#### What this task involves:
Every line of the material below that contains the string "size" must appear in the answer.

#### Supplied data:
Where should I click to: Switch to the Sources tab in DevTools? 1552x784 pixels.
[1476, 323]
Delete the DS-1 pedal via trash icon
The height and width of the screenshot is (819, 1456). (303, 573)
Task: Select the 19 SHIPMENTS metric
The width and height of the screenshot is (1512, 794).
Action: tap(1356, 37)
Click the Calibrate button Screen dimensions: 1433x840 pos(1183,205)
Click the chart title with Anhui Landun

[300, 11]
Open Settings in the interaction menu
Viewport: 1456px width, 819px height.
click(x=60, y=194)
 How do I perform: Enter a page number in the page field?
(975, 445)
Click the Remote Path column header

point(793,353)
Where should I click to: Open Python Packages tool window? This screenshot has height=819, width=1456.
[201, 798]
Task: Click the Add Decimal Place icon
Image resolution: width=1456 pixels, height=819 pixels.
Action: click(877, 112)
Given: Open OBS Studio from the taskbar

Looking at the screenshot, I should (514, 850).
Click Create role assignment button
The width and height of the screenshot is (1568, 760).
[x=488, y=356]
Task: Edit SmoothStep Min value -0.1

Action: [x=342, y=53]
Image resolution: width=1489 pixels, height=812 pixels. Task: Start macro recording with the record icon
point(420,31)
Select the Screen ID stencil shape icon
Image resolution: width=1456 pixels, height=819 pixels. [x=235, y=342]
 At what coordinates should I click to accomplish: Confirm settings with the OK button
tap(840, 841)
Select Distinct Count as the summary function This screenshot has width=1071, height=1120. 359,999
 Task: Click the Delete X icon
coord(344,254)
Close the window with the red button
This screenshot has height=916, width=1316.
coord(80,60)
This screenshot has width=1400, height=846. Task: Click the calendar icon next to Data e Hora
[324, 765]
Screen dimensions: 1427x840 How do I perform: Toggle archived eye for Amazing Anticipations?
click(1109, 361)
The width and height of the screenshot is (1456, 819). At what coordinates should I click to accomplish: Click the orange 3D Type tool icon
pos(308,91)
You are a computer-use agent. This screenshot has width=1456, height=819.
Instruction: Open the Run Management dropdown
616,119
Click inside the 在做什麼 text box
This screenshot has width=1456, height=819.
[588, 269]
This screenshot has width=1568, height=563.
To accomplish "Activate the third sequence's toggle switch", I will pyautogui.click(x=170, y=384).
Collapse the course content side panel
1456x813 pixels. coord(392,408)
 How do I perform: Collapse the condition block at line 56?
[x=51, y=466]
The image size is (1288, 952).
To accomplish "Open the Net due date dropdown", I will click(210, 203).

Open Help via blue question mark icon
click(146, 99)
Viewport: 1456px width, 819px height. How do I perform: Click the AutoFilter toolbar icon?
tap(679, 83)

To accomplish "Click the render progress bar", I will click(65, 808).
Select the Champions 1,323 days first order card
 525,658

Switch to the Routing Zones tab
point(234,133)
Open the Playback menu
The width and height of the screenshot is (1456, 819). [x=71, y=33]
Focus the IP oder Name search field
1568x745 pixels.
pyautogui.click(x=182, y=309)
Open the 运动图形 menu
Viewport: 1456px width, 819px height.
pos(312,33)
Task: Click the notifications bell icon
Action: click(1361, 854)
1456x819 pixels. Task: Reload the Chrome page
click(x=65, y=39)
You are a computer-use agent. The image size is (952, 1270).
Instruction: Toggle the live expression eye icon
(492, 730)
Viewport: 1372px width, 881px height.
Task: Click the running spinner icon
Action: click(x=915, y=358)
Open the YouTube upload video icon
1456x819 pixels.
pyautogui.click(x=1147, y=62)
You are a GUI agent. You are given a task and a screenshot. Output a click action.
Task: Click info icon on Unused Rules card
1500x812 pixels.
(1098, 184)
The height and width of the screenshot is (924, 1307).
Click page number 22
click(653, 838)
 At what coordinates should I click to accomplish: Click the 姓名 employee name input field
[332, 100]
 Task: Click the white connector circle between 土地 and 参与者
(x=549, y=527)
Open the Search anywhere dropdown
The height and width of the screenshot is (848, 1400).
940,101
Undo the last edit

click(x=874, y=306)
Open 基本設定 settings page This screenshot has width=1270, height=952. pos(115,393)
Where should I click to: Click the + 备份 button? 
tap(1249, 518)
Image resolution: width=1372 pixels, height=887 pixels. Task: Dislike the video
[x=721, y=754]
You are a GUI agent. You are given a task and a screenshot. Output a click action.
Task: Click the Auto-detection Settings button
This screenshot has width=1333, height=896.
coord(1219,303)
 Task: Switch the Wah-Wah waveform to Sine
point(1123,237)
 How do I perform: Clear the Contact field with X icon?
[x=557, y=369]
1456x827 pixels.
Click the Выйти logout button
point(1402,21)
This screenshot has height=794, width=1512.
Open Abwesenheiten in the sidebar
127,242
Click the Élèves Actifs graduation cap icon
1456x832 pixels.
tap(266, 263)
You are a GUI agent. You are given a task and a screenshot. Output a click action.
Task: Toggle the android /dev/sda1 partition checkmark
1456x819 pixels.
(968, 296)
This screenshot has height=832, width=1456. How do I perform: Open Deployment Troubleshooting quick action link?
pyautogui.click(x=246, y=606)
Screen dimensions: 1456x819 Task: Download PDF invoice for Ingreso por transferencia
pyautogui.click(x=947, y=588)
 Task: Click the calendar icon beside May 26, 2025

#### Solution to this exercise:
The image size is (1288, 952).
You are a computer-use agent. The image size is (952, 1270).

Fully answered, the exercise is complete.